> _What is needed_
In the listing below, locate the line containing "This screenshot has width=800, height=450." and the line containing "Sort by the IDENTIFIER column header". Output both of them and every line between, exactly as written, and nothing more.

> _Data for this task_
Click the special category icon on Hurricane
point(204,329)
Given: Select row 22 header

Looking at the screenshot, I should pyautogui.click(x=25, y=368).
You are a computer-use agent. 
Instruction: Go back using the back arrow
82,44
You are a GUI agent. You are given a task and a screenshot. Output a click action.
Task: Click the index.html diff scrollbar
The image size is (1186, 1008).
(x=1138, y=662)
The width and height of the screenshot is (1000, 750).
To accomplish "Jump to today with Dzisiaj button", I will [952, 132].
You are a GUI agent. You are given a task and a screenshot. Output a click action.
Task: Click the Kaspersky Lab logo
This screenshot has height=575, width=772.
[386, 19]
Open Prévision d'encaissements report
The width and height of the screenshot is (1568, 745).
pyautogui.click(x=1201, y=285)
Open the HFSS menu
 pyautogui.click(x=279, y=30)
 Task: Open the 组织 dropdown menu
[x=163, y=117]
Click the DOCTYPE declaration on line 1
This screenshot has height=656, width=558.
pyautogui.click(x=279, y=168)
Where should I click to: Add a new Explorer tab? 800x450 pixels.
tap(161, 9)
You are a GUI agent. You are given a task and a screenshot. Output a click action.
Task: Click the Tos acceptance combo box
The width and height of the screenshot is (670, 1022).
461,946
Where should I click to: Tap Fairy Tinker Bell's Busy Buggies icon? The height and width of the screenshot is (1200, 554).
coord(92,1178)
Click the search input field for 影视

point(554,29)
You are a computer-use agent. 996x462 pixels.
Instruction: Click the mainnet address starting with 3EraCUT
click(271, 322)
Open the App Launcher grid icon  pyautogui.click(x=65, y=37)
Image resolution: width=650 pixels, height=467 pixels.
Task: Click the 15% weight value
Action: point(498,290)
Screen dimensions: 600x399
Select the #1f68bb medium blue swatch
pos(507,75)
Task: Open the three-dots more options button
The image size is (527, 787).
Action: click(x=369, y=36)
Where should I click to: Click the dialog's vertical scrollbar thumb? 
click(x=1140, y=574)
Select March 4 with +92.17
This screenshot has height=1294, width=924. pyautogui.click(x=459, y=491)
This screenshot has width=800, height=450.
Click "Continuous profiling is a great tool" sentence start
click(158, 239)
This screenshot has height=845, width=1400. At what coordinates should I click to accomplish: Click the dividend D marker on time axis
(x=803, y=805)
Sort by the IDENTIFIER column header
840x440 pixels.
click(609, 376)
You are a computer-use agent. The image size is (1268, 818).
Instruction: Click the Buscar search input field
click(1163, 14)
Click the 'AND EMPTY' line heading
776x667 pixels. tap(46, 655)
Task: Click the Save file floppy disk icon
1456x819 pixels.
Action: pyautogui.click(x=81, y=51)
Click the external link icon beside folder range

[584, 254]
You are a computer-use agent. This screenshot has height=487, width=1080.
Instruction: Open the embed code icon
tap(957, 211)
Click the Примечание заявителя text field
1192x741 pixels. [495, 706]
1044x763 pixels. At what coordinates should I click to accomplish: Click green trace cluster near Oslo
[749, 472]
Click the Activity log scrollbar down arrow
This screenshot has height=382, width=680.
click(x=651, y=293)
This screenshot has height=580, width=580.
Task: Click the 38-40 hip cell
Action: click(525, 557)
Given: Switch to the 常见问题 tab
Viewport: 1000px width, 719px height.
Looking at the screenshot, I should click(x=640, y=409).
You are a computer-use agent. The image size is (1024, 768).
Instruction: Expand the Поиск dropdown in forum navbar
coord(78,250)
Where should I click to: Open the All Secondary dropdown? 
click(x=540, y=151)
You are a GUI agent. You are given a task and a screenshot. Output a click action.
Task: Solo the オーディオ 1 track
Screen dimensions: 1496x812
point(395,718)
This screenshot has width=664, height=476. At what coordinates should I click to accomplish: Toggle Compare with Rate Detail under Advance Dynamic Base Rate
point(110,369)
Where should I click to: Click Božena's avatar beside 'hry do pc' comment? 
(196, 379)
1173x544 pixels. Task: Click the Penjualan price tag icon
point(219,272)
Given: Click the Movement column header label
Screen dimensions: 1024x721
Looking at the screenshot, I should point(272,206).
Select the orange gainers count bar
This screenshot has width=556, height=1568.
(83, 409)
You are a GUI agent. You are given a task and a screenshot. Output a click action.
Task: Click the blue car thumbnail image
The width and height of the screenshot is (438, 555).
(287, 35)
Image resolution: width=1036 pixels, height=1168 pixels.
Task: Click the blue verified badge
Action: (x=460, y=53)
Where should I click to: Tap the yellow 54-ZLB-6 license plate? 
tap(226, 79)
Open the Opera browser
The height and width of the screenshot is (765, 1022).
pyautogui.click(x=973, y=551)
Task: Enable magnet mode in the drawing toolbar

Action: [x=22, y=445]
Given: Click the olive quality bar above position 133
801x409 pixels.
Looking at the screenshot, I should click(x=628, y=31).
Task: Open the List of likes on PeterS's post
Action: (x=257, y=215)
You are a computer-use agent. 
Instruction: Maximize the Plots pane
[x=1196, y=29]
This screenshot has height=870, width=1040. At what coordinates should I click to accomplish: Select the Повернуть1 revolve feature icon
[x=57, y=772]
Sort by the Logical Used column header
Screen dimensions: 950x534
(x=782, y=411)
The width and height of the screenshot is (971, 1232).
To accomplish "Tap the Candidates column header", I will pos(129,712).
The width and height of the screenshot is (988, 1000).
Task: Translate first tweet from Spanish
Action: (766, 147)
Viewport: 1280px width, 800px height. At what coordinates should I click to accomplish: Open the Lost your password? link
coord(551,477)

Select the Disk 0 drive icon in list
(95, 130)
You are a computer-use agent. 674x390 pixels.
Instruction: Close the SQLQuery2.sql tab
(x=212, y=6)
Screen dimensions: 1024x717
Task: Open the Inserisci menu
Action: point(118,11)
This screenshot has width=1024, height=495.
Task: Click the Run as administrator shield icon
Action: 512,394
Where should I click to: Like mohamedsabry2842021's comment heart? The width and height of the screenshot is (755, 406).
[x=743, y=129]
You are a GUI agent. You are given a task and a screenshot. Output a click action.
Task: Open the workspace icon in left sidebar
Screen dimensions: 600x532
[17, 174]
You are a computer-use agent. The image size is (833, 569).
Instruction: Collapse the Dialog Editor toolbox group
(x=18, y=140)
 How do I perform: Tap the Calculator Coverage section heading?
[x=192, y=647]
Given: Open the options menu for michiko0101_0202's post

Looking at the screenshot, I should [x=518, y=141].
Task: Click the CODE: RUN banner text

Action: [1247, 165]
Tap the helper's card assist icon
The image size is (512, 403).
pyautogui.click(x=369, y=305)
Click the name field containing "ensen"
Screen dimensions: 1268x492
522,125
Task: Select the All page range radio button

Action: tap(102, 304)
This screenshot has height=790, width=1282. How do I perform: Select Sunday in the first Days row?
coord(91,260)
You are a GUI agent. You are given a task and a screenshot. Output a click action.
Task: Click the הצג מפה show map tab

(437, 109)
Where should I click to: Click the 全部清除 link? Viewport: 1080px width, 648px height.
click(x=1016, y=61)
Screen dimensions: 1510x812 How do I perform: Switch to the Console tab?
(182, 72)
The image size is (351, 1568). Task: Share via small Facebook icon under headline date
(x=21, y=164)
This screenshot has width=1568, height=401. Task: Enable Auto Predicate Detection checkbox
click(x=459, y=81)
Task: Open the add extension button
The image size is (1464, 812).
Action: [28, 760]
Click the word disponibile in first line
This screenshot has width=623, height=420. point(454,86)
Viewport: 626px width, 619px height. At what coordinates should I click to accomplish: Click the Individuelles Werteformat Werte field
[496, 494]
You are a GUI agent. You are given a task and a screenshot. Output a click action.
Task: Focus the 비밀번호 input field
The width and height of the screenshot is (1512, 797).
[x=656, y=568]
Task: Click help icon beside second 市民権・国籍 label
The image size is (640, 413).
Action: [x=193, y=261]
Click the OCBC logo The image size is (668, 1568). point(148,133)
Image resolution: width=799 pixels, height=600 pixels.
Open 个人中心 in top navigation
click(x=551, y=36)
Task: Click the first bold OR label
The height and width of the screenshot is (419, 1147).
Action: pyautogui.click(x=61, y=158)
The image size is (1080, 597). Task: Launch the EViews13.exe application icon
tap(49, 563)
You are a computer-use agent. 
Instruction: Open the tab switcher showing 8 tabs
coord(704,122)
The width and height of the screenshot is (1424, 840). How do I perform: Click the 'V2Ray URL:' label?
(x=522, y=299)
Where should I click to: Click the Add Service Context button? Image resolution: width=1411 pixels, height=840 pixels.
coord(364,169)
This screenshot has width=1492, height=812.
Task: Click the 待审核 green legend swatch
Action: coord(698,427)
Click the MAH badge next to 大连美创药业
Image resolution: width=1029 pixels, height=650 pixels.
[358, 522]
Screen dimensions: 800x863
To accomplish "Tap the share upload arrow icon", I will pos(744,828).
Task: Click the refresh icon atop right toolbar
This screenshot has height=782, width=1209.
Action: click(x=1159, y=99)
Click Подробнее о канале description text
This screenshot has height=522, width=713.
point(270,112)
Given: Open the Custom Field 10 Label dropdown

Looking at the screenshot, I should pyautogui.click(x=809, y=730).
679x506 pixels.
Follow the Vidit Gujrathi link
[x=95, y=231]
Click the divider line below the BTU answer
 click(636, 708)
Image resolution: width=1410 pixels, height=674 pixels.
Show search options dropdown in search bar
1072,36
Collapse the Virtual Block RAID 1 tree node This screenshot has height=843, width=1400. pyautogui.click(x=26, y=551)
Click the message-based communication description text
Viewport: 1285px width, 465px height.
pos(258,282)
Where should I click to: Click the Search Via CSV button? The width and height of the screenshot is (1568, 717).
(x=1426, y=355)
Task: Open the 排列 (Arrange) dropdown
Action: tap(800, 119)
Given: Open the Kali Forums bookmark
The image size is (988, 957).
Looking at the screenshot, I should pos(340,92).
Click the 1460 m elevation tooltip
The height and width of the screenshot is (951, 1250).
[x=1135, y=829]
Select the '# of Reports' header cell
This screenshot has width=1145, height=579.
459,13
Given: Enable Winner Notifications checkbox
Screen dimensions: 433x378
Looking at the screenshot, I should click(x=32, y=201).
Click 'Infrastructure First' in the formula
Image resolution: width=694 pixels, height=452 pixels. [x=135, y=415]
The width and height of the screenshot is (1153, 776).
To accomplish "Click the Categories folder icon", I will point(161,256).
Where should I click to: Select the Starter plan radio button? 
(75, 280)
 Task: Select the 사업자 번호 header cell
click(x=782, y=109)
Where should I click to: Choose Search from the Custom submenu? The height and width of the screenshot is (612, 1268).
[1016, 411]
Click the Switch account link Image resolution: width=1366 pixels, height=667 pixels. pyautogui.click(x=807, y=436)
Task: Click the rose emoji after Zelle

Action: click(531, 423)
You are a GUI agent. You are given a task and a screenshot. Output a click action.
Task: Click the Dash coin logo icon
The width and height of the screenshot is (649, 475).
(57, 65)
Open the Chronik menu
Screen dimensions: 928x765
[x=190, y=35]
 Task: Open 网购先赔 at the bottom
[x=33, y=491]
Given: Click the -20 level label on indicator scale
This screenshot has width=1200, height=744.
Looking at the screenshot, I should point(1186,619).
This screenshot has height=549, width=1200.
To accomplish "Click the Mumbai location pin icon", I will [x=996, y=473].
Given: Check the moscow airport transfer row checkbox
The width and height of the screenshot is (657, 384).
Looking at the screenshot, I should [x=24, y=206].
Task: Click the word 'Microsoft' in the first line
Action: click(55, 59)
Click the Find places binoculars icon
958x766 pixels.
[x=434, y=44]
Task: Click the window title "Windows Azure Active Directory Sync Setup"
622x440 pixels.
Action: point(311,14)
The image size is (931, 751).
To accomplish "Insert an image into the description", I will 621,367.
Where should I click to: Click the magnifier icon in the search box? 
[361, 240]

> _Solution_
This screenshot has width=800, height=450.
Click "Continuous profiling is a great tool" sentence start
click(158, 239)
This screenshot has height=845, width=1400. At what coordinates should I click to accomplish: Click the dividend D marker on time axis
(x=803, y=805)
Sort by the IDENTIFIER column header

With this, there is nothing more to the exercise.